*Texte affiché*
►

S.E. Madame Anne Lugon-Moulin, ambassadrice de la Confédération suisse en Côte d’Ivoire: ‘‘La coopération entre nos deux pays est au beau fixe’’

S.E. Madame Anne Lugon-Moulin, ambassadrice de la Confédération suisse en Côte d’Ivoire. (Ph: Honoré Bosson)
S.E. Madame Anne Lugon-Moulin, ambassadrice de la Confédération suisse en Côte d’Ivoire. (Ph: Honoré Bosson)
S.E. Madame Anne Lugon-Moulin, ambassadrice de la Confédération suisse en Côte d’Ivoire. (Ph: Honoré Bosson)

S.E. Madame Anne Lugon-Moulin, ambassadrice de la Confédération suisse en Côte d’Ivoire: ‘‘La coopération entre nos deux pays est au beau fixe’’

Le 05/08/22 à 09:41
modifié 05/08/22 à 09:41
A l'occasion de la fête nationale suisse, la diplomate partage l'expérience de son pays en matière de démocratie tout en faisant le bilan de la coopération ivoiro-suisse.
Excellence, à l’occasion de la célébration de la fête nationale de votre pays, quel message pourriez-vous adresser à vos compatriotes résidant en Côte d’Ivoire et aux Ivoiriens qui s’intéressent à la Suisse ?

La devise de la Suisse est « Un pour tous, tous pour un » : c’est un message de solidarité. C’est cela que je souhaite à mes compatriotes, aux Ivoiriens qui vivent en Suisse ou qui s’intéressent à la Suisse et à toute personne qui s’intéresse aux relations internationales harmonieuses.

Seulement six jours séparent les dates de célébration des fêtes nationales: l’indépendance de la Côte d’Ivoire et celle de la Suisse. Quel est, aujourd’hui, l’état des relations diplomatiques entre ces deux pays ?

◄

*Consigne*
Recopiez à l'identique, du début à la fin, l'entretien ci-dessus avec l'ambassadrice de Suisse en Côte d'Ivoire.

*Données affichées*
►

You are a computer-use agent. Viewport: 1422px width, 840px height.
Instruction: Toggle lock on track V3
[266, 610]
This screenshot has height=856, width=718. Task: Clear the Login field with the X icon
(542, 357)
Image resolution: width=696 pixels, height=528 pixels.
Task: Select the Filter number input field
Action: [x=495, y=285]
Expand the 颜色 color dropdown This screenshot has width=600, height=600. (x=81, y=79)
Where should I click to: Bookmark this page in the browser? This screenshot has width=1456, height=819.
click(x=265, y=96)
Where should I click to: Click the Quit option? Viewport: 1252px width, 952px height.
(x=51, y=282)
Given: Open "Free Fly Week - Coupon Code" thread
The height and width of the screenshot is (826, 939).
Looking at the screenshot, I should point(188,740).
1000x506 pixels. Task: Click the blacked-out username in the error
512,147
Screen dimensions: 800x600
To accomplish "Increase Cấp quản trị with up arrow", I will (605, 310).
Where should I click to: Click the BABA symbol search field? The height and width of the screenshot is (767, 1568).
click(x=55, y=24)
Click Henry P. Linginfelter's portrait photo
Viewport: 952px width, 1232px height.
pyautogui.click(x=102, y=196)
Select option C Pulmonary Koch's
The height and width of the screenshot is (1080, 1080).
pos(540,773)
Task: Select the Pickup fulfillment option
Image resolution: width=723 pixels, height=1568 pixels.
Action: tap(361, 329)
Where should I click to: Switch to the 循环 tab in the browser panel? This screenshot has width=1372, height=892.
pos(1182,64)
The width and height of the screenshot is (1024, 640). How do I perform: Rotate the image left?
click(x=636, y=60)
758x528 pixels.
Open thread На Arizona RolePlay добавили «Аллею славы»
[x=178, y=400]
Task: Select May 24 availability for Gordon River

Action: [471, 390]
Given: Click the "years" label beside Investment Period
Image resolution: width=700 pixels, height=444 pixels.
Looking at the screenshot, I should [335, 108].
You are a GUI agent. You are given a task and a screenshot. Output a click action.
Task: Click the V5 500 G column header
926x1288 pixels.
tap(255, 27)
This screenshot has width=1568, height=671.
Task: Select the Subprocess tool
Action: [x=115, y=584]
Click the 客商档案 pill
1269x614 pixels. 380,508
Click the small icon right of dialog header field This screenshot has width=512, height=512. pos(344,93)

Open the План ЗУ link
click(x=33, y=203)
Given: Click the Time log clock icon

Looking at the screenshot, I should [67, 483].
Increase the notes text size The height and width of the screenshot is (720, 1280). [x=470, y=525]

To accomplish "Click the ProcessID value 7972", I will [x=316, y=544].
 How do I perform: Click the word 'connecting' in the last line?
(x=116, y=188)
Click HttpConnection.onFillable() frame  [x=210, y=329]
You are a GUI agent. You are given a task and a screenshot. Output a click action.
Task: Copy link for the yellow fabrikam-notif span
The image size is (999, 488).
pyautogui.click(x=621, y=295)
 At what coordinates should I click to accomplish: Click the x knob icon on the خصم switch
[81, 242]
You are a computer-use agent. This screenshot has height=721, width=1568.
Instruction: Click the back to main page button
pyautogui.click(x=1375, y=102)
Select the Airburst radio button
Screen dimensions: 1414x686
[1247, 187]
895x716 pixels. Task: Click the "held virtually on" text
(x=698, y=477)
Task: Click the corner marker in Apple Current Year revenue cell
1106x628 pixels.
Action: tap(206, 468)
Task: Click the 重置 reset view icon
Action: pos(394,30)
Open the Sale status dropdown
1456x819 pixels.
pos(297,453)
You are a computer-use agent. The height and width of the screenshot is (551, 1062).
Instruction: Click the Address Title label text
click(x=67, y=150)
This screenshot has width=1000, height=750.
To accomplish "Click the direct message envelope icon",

◄

*Réponse*
S.E. Madame Anne Lugon-Moulin, ambassadrice de la Confédération suisse en Côte d’Ivoire: ‘‘La coopération entre nos deux pays est au beau fixe’’

S.E. Madame Anne Lugon-Moulin, ambassadrice de la Confédération suisse en Côte d’Ivoire. (Ph: Honoré Bosson)
S.E. Madame Anne Lugon-Moulin, ambassadrice de la Confédération suisse en Côte d’Ivoire. (Ph: Honoré Bosson)
S.E. Madame Anne Lugon-Moulin, ambassadrice de la Confédération suisse en Côte d’Ivoire. (Ph: Honoré Bosson)

S.E. Madame Anne Lugon-Moulin, ambassadrice de la Confédération suisse en Côte d’Ivoire: ‘‘La coopération entre nos deux pays est au beau fixe’’

Le 05/08/22 à 09:41
modifié 05/08/22 à 09:41
A l'occasion de la fête nationale suisse, la diplomate partage l'expérience de son pays en matière de démocratie tout en faisant le bilan de la coopération ivoiro-suisse.
Excellence, à l’occasion de la célébration de la fête nationale de votre pays, quel message pourriez-vous adresser à vos compatriotes résidant en Côte d’Ivoire et aux Ivoiriens qui s’intéressent à la Suisse ?

La devise de la Suisse est « Un pour tous, tous pour un » : c’est un message de solidarité. C’est cela que je souhaite à mes compatriotes, aux Ivoiriens qui vivent en Suisse ou qui s’intéressent à la Suisse et à toute personne qui s’intéresse aux relations internationales harmonieuses.

Seulement six jours séparent les dates de célébration des fêtes nationales: l’indépendance de la Côte d’Ivoire et celle de la Suisse. Quel est, aujourd’hui, l’état des relations diplomatiques entre ces deux pays ?